With the year 2019 having come and gone, the trend of thrifting and upcycling was all the roar and often went hand in hand, but few even know what upcycling is. The act of upcycling is taking one thing and turning it into something new or slightly altering it, and that something doesn’t have to be clothes, it can be anything that you want to add your personal touch to.
Some may say there are three variations when it comes to upcycling: moderate, intermediate and extreme.
To moderately upcycle something would be to slightly alter an item to better fit your body. For example, if you were to buy a pair of jeans that were too long then you could cut a few inches off the ankle and hem them, or if the jeans were too loose around your torso, you could take in the waist a few inches. Even cropping a shirt could count as moderate upcycling.
Intermediate upcycling is changing something to better fit your style. An example of this would be to add something onto a piece of clothing. Whether that be sewing some lace adding some distress to jeans, or even embroidering a design onto something.
Lastly, an example of extreme upcycling is to take one thing and turn it into something relatively different.
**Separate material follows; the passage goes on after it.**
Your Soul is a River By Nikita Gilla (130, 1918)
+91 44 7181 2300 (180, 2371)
An instance of this is turning a pair of jeans into a skirt, using scrap fabrics or an old t-shirt to make a tote bag, or anything along the lines of making something new from something that it wasn’t already.
A Buena sophomore who participates in the act of upcycling is Celeste Ayala who said, “I think one thing I’ve done is where I took a jean jacket and I added more to it. I just took pieces of shirts and I just added onto the jean jacket and I stitched patches.”
As stated previously, thrifting and upcycling often go hand in hand, since when thrifting you may not find something that completely fits or maybe you just want to add something to whatever you found.
It is not known exactly when thrifting became popular amongst teens, but what is known is that many students from Buena partake in this activity, including Reyana Torres. What Torres likes about thrifting is “seeing all the clothes that people just give away and seeing what I can do with them.”
Thrifting is not just popular due to the creativity it allows for but also for the environmental benefits it has. Most second hand clothes will be put in landfills which pollutes the earth but thrifting will reduce waste and upcycling can be seen as a form of recycling which will make the clothes more desirable to the eye by not only the creator but peers.
Now with the year 2020 having recently started, hopefully we can continue on with this trend of thrifting and upcycling due to its positive effects it has on the environment as well as the creative side of fashion.